◆ RAW DATA:
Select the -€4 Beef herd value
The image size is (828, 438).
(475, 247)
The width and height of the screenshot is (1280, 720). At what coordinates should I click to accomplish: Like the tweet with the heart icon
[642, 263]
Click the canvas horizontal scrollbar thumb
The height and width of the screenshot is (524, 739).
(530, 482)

◆ YOUR GOAL: All lines from the one that contains "The image size is (828, 438)." to the last line above must be given again exactly, with both included and nothing added.

◆ RESPONSE FOR THIS EXERCISE:
The image size is (828, 438).
(475, 247)
The width and height of the screenshot is (1280, 720). At what coordinates should I click to accomplish: Like the tweet with the heart icon
[642, 263]
Click the canvas horizontal scrollbar thumb
The height and width of the screenshot is (524, 739).
(530, 482)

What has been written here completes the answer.